Federal Reserve Board Chair Jerome Powell has said many times he is against negative rates, while Federal Reserve Bank of Dallas President Robert Kaplan has said he’s skeptical whether negative interest rates are “viable.” Federal Reserve Bank of Minneapolis President Neel Kashkari, back in 2016, said its "unlikely" the Fed would ever implement negative rates.

On the other hand, Federal Reserve Bank of St.
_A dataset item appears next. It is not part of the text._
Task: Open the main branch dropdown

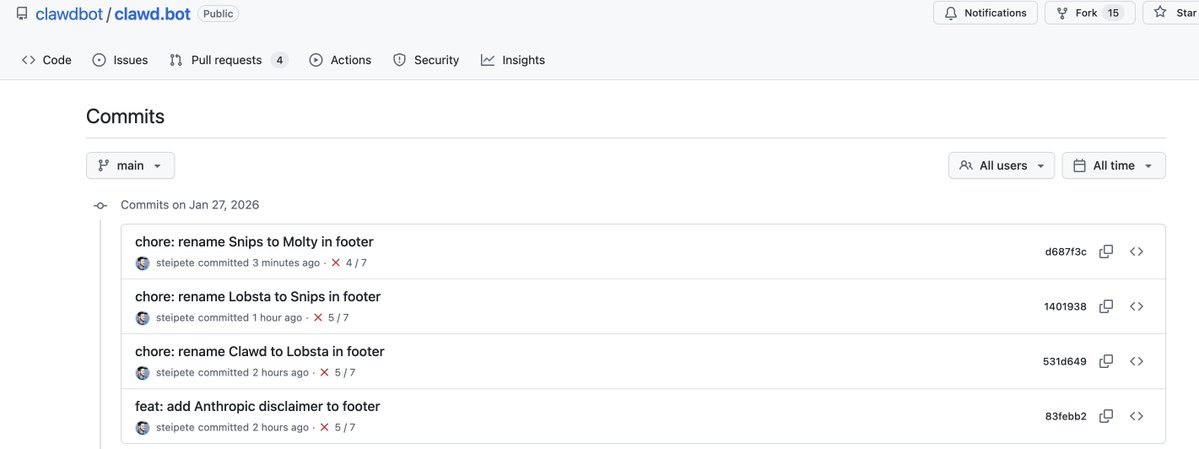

Louis President James Bullard has said negative rates could be considered at some point.

Raphael Bostic, president of the Federal Reserve Bank of Atlanta, said in the past that negative rates make him "uncomfortable," but he said Monday he would not rule out their being considered.
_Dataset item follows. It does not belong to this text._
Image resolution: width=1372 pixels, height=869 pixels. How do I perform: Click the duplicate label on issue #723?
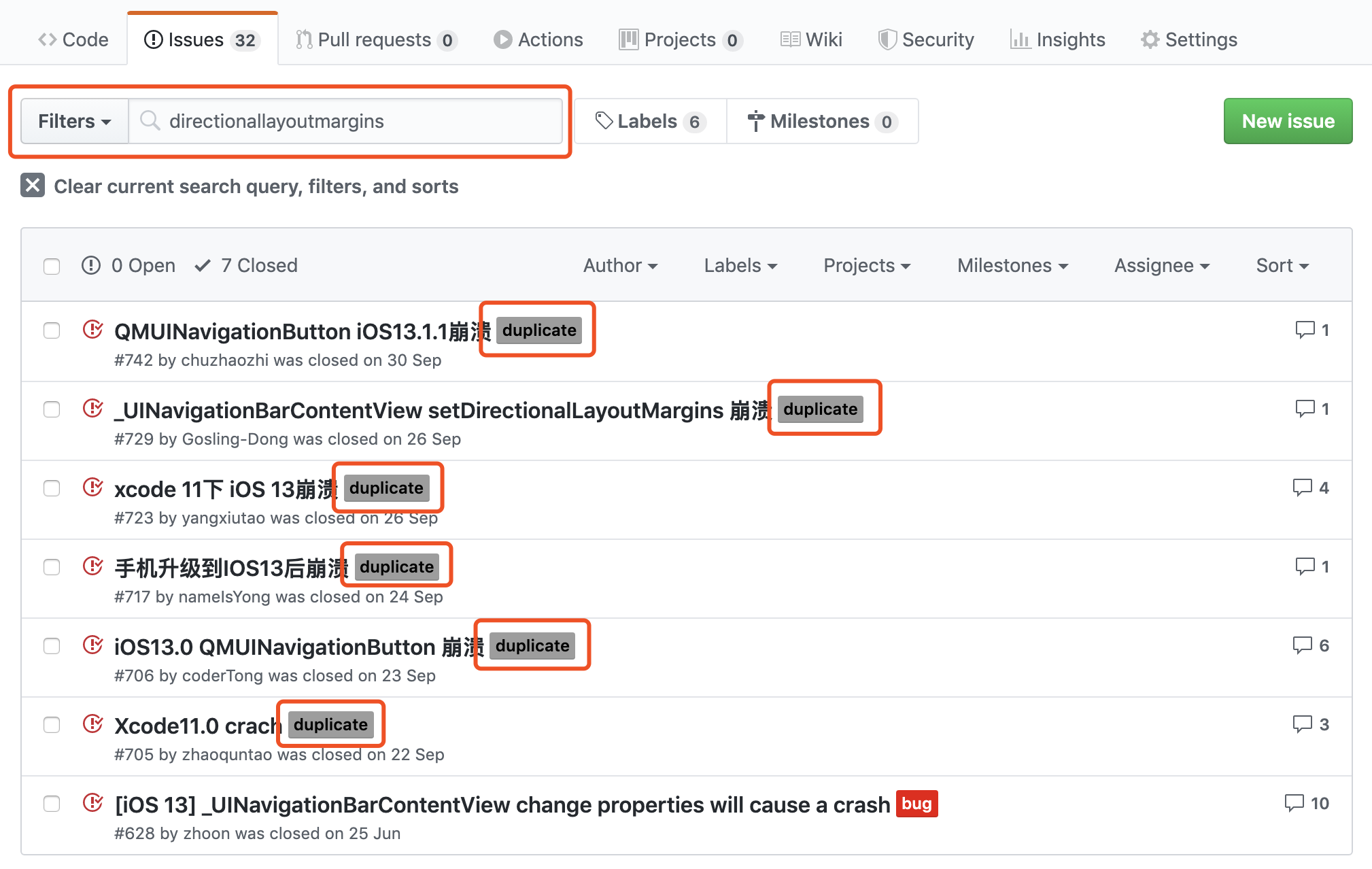tap(387, 488)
Federal Reserve Bank of Atlanta President Raphael Bostic
Federal Reserve Bank of Atlanta President Raphael Bostic said, "every tool is on the table."
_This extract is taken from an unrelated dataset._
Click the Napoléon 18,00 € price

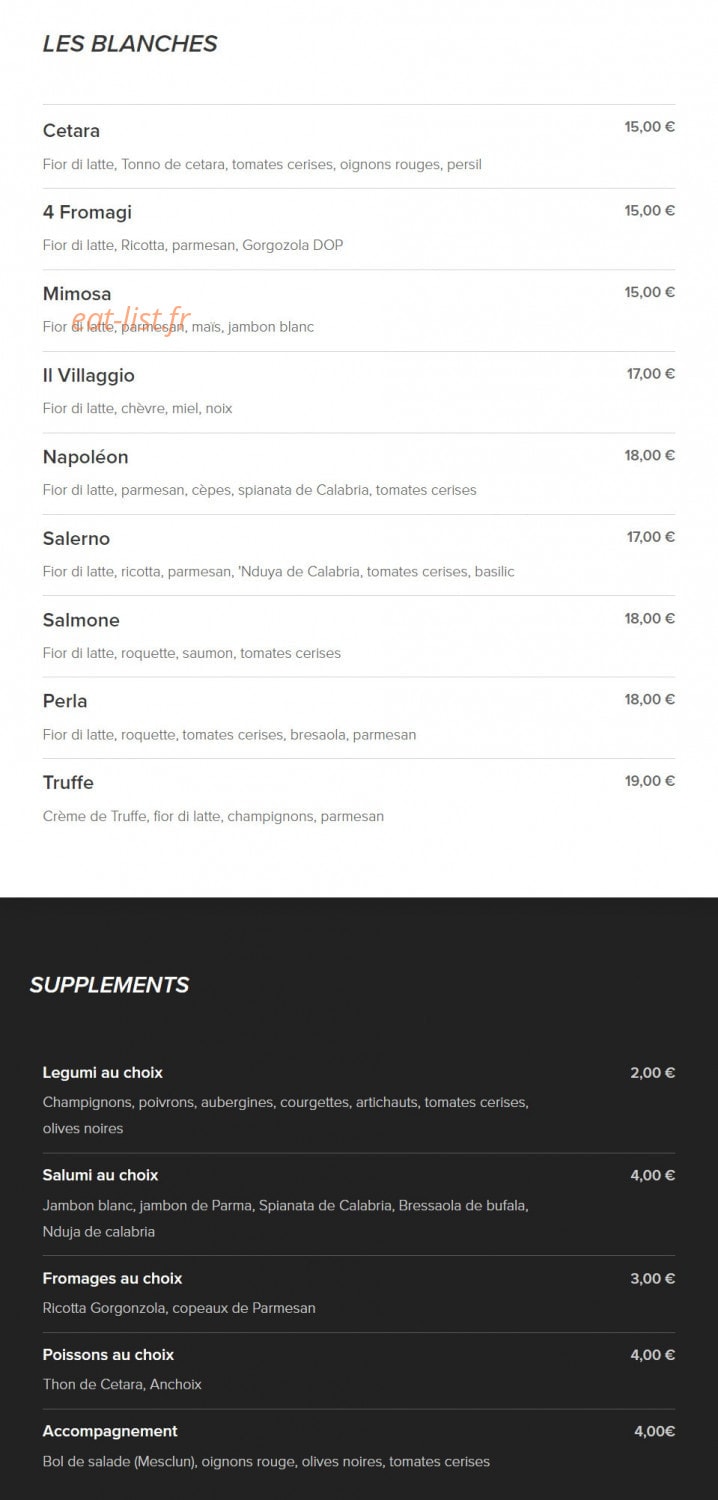tap(650, 455)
“I am not a big fan of negative rates but every tool is on the table, we are not taking anything off the table,” Bostic said on a Zoom call hosted by the Rotary Club of Atlanta on Monday. “For me, negative rates is one of the weaker tools in the toolkit and I would not be supporting that anytime soon.”

He touted the Fed's actions to date to boost markets. “We have been bold and swift in response to the crisis and we are out there right now trying to assess the economy and see what is ahead,” Bostic said. “We will keep working hard to do just that.”

And while the Fed created facilities to support the corporate bond market, money market mutual funds, "the municipal bond markets broadly, to help support state and local governments" and dollar swap markets, he noted monetary policy can’t do everything, so a fiscal response is quite important.

“Fiscal response is powerful and can do things that monetary policy can’t,” he said. “Now the question is what is ahead of us and it’s difficult to predict that, but we are monitoring markets to see where there are weakness, so we can tell lawmakers so that more support can be provided.”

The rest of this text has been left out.